Frazier reveals when they parked, Oswald got out, took the package and walked off on his own. “We always walked together, but not this morning,” Frazier says. “It ain’t ever dawned on me that anything was different.”
Jackie wouldn’t let go of JFK’s body when they arrived at the hospital
When JFK and Texas governor Conally were shot, chaos quickly spiralled and the motorcade sped off in the direction of Parkland Memorial Hospital. “Mrs. Kennedy was screaming, ‘They shot his head off!
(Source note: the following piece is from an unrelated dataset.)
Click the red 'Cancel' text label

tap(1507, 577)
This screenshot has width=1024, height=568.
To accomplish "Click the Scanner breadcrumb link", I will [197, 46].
I love you Jack’,” Hill says. “[She] was in shock, with the President’s head in her lap.”
Hill goes on, explaining that when they arrived at the emergency room, Jackie was still in shock and would not let go of the President’s body.
“I pleaded with her, I said, ‘Please Mrs. Kennedy, let us help the President’. I got no response at all,” Hill remembers. “I realised she wasn’t going to let go, so I took my suit coat off and covered up the back of his head, shoulders and upper back, and when I did that, she let go.”
Landis, who was relatively young at the time, recalls feeling faint in the trauma room as doctors rushed to help JFK.
“I heard a doctor say, ‘Let me through, let me through’, and they’re asking everybody to evacuate the room,” Landis reveals. “And it was about that time that somebody came out and asked if anyone knew the President’s blood type, and Mrs. Kennedy kind of stood up and said, ‘Do you mean he’s alive?’ And there was just utter silence.”
From the moment President Kennedy fell into Jackie’s lap in the car, Hill says, “I’m sure she knew that the President could not have survived and was in fact dead.”